Par Naoum Salamé Dernière modification 16/02/2024 15:14

1. Objectifs de la recherche

La recherche sur l’origine du Sars-CoV-1 a abouti à l’idée que c’est un coronavirus hébergé par une ou plusieurs espèces de Chauve-souris qui était à l’origine du coronavirus humain (chauve-souris réservoirs de virus). Toutefois la transmission du coronavirus à l’Homme n’a pas été directe mais a impliqué au moins une espèce intermédiaire, la Civette.

Dès l’élucidation du génome de Sars-CoV-2 au tout début de l’année 2020, les chercheurs ont voulu savoir si des coronavirus de Chauve-souris pouvaient en être à l’origine et si la transmission à l’Homme s’était réalisée grâce à un hôte intermédiaire (l’équivalent de la Civette pour le Sars-CoV-1).

La méthodologie de la recherche est semblable à celle utilisée pour le Sars-CoV-1 et repose sur la comparaison des séquences de génomes de coronavirus trouvés chez divers animaux (en premier lieu les Chauve-souris) avec celle du Sars-CoV-2 . Elle se prolonge par la réalisation d’arbres phylogénétiques traduisant les relations de parenté entre les divers génomes séquencés.

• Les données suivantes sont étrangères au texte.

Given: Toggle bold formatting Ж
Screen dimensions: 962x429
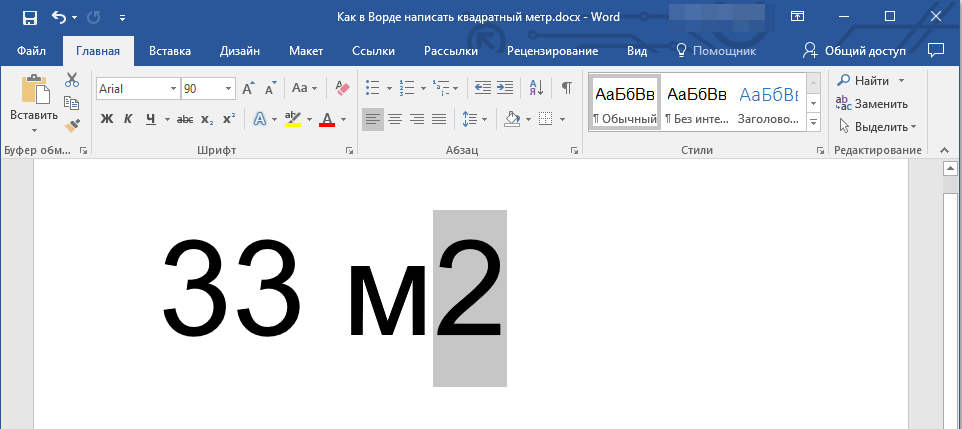Looking at the screenshot, I should (107, 119).
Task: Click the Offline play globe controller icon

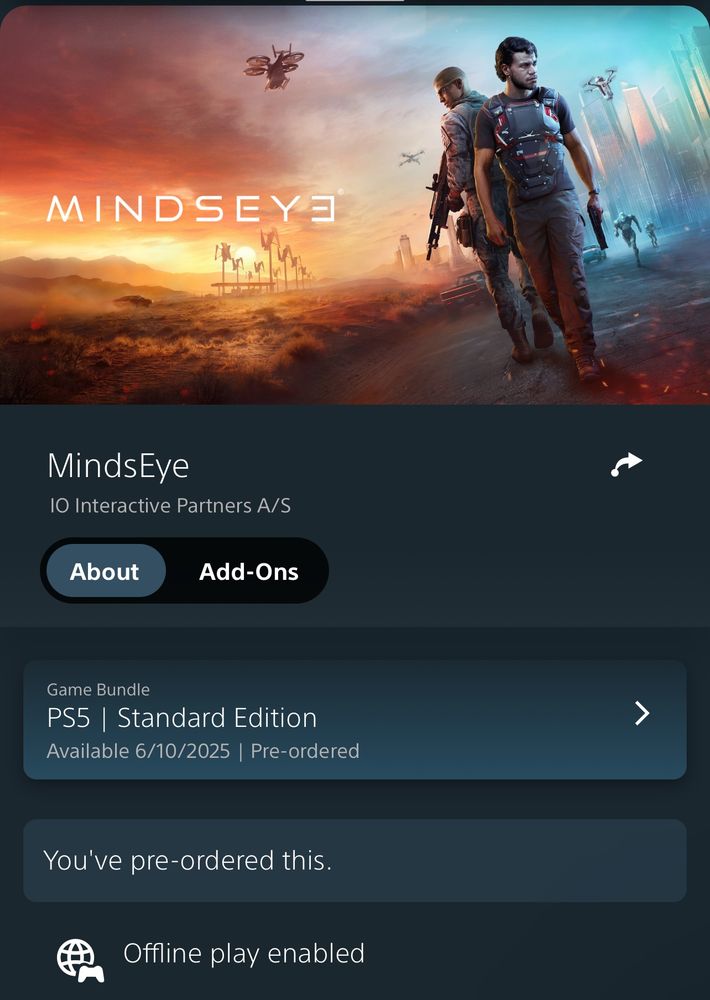Action: tap(80, 960)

2. Un coronavirus de Chauve-souris à l’origine du Sars-Cov2 ?

Pour aborder ce sujet, on dispose des documents suivants :

Fichier pour Anagène : Fichier Sars-divers bat et pangolin.edi

Arbre phylogénétique de nombreux coronavirus (Extrait du site Nexstrain : Phylogeny of sars-like betacoronavirus including novel coronavirus Sars-CoV-2)

En jaune : génomes de Sars-CoV-1 ; en rouge :génomes de Sars-CoV-2 ; en bleu : génomes de coronavirus de Chauve-souris et de Pangolins.

Outre la séquence du Sars-CoV-2, le fichier pour Anagène comprend celles de 3 génomes de coronavirus trouvés chez des Chauves-souris (Sars BatRaTG13, Sars BatZXC21 et Sars BatZC45) ainsi que celle trouvée chez un Pangolin. Les chercheurs au courant d’informations indiquant que des Pangolins manifestaient des symptômes proches de ceux de la Covid-19 humaine, ont trouvé des coronavirus chez ces animaux malades et ont séquencé leurs génomes.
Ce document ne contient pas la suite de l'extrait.